5I note that the Shaws served a Rule 49 offer to settle the action on May 8, 2025. That offer would have seen them forfeit the deposit and pay more in damages to Ambria than Ambria was ultimately awarded to Ambria on this motion. However, it is difficult to gauge whether the offer will beat whatever amount Ambria ultimately recovers, given that the claim for carrying costs will be proceeding to trial. The Shaws make persuasive arguments on the likelihood of Ambria recovering enough at trial to beat their offer, but I am not in a position to weigh Ambria’s chances of success at trial. In the circumstances, I do not factor in the Rule 49 in my decision on costs.
6Finally, the fees incurred by the Shaws are in themselves reasonable and would certainly have been within the reasonable contemplation of Ambria. The defendants’ overall costs, in terms of counsel’s hourly rates and time spent, are reasonable. Their written materials and oral submissions were helpful to the court. They did not engage in any conduct that needlessly lengthened the proceedings; to the contrary, their admission that they breached the contract and that the deposits were rightly forfeited made the motion more streamlined and efficient.

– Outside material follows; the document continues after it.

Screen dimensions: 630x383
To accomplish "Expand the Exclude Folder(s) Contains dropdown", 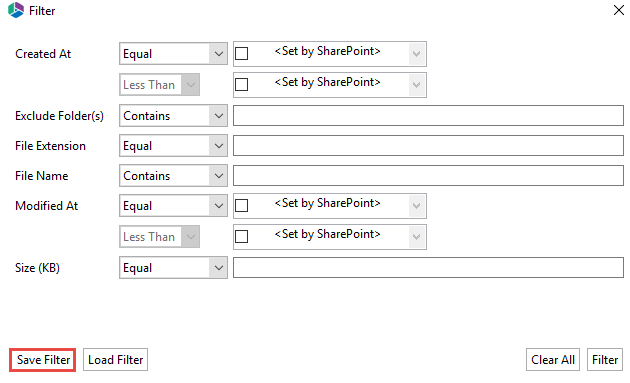I will (x=173, y=116).
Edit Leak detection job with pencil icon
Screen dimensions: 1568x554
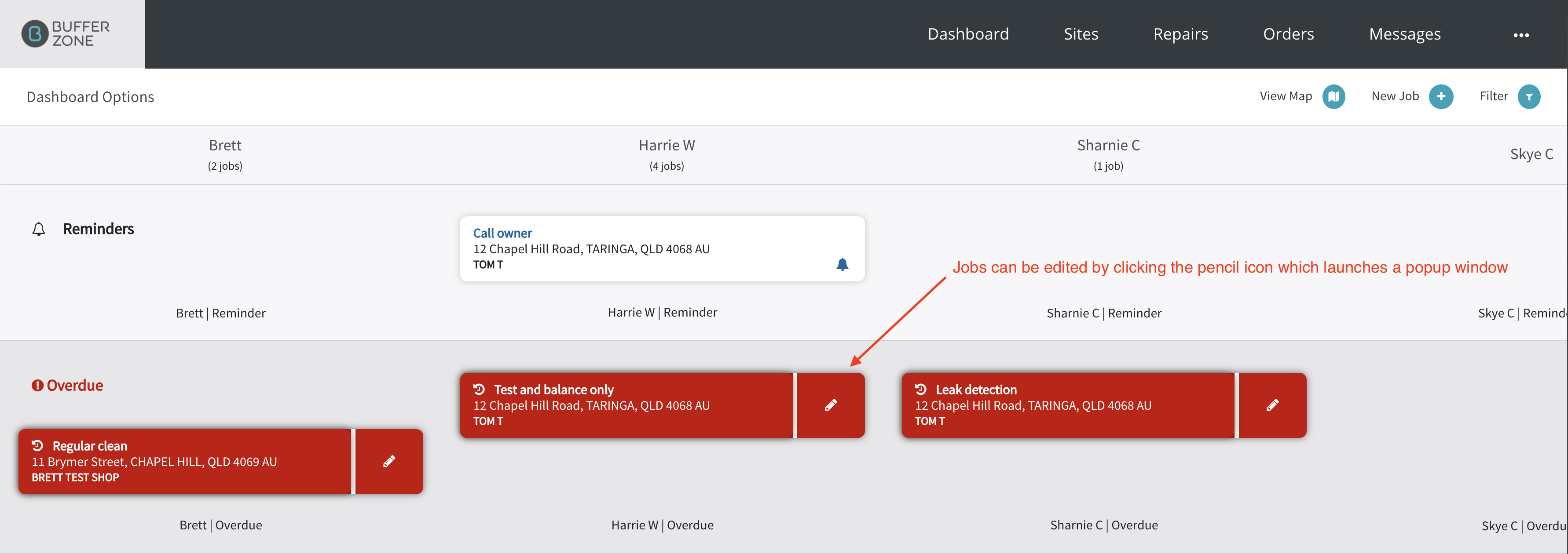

Additionally, the Shaws’ costs on the motion are significantly less than those of Ambria, and therefore would have been in the reasonable contemplation of Ambria.
7The Shaws seek $19,540 in costs on the motion on a substantial indemnity basis, together with disbursements of $1,276.54, inclusive of taxes. I see no basis on which to grant costs on an elevated scale. However, for the reasons outlined above, I find that it is appropriate for the Shaws to be awarded their costs on the motion on a partial indemnity scale, together with the amount sought in disbursements. That result is fair and reasonable in all the circumstances.
8The Shaws’ costs submissions and accompanying Bill of Costs do not enable me to determine exactly what their partial indemnity costs on the motion are. The Shaws are instructed to provide a revised Bill of Costs that provides a breakdown of those costs, after which a further brief costs endorsement will be issued.
______________________________ Parghi J.